Bug 2218719

Summary: Cloud vm guest hangs after installing new kernel
Product: [Fedora] Fedora Reporter: Josef Bacik <josef>
Component: qemuAssignee: Fedora Virtualization Maintainers <virt-maint>
Status: NEW --- QA Contact: Fedora Extras Quality Assurance <extras-qa>
Severity: urgent Docs Contact:
Priority: unspecified    
Version: 38CC: berrange, cfergeau, crobinso, mcascell, pbonzini, philmd, rjones, virt-maint
Target Milestone: ---Keywords: Regression
Target Release: ---   
Hardware: x86_64   
OS: Linux   
Whiteboard:
Fixed In Version: Doc Type: If docs needed, set a value
Doc Text:
Story Points: ---
Clone Of: Environment:
Last Closed: Type: ---
Regression: --- Mount Type: ---
Documentation: --- CRM:
Verified Versions: Category: ---
oVirt Team: --- RHEL 7.3 requirements from Atomic Host:
Cloudforms Team: --- Target Upstream Version:
Embargoed:

Description Josef Bacik 2023-06-30 02:02:37 UTC
If I build a new virt guest based off of a f38 cloud image (I assume other ones as well, this just happens to be how I'm doing it) and I re-install the kernel I can no longer boot the guest, it simply hangs.  There's no console information or anything.

Reproducible: Always

Steps to Reproduce:
1. Download a qcow2 image of fedora 38
2. Use virt-customize to inject your ssh key or set a root password.
3. Do an installer with
virt-install --memory 4096 --vcpus 2 --name testvm \
        --import --disk $VM_IMAGE,format=qcow2,bus=virtio \
        --os-variant fedora38 \
        --network bridge=virbr0,model=virtio \
        --graphics none \
        --noautoconsole
3. Log into the vm, run dnf reinstall kernel-core, reboot
Actual Results:  
The vm no longer boots, it just hangs.

Expected Results:  
I would like it to actually boot.

I have this same workflow working on an older fedora machine and it's working fine.

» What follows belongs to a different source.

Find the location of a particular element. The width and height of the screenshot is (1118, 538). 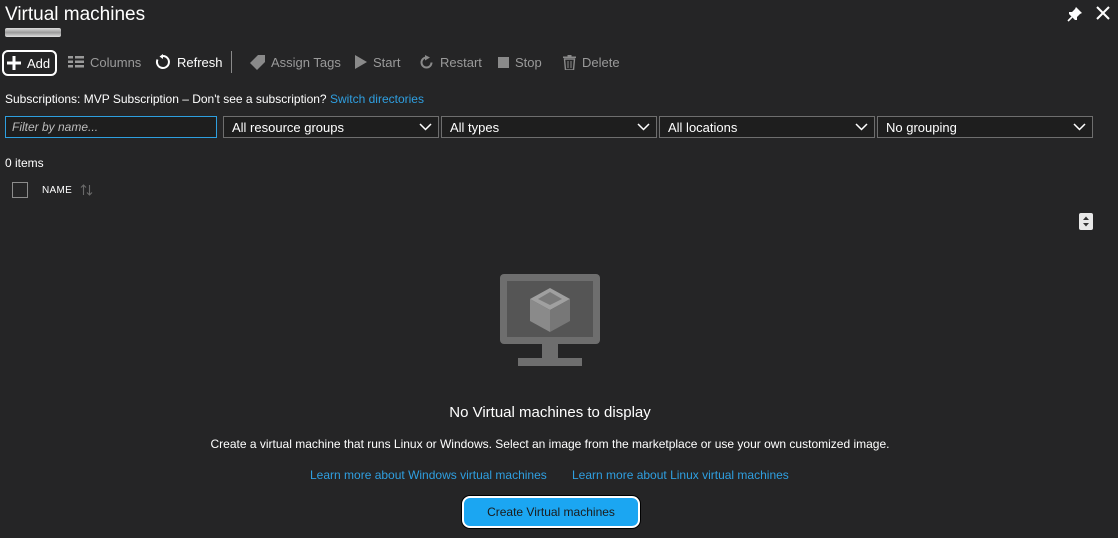

locations-value: All locations is located at coordinates (703, 127).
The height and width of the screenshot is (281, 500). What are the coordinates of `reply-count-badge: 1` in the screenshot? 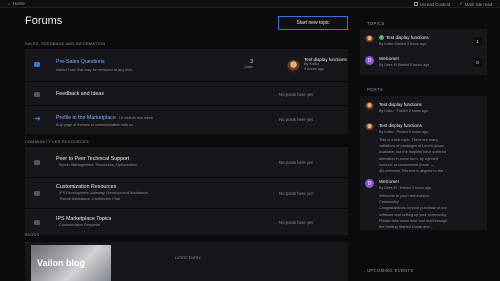 It's located at (478, 42).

Comment 1 Richard W.M. Jones 2023-06-30 07:46:43 UTC
You'll need to add a serial console to the guest, then interrupt grub and
edit the kernel command line.  Remove rhgb quiet.  Add console=ttyS0.  Hit
Ctrl+x to boot and see where its hanging.

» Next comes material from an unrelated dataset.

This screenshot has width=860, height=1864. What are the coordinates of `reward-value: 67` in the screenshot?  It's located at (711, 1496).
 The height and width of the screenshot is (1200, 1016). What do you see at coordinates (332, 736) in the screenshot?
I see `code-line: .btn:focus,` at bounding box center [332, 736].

Comment 2 Josef Bacik 2023-06-30 13:40:44 UTC
That makes it work, which is maddening.  This has gotten a bit confusing,

WORKING CASE 1:
1) create guest in the above described way.
2) grubby --remove-args="rhgb quiet" --args=console=ttyS0,115200 --update-kernel=DEFAULT
3) dnf reinstall -y kernel-core
4) reboot

WORKING CASE 2:
1) add '--boot uefi' to the above virt-install command.
2) dnf reinstall -y kernel-core
3) reboot

BROKEN CASE:
1) create guest in the above described way
2) dnf reinstall -y kernel-core (or even make install from a kernel source which is what I was trying to do originally)
3) reboot

The image is setup to be UEFI booted, it's got a UEFI partition and everything.  With the original virt-install command it gets booted in bios mode.  If I mess with the grubby options then something changes with how we do the grub install to make it boot properly.  In case #1 we're still booted with bios mode when I reboot.  In the broken case it appears to break the bios booting, I'm not entirely sure how.  With case #2 we're just always UEFI and everything is happy.

Comment 3 Richard W.M. Jones 2023-06-30 13:51:54 UTC
What's the full output from the kernel when it hangs?

Comment 4 Josef Bacik 2023-06-30 14:00:17 UTC
There's no output, it just sits there and spins.

Comment 5 Josef Bacik 2023-06-30 14:00:54 UTC
I don't think it's even getting to grub, the VM just spins on a cpu.

Comment 7 Josef Bacik 2023-06-30 16:00:06 UTC
I have the corresponding fix in my devel tree that I was having the same issue with yesterday, it's how I noticed the problem, I did the dnf reinstall thing to make sure it wasn't an upstream bug.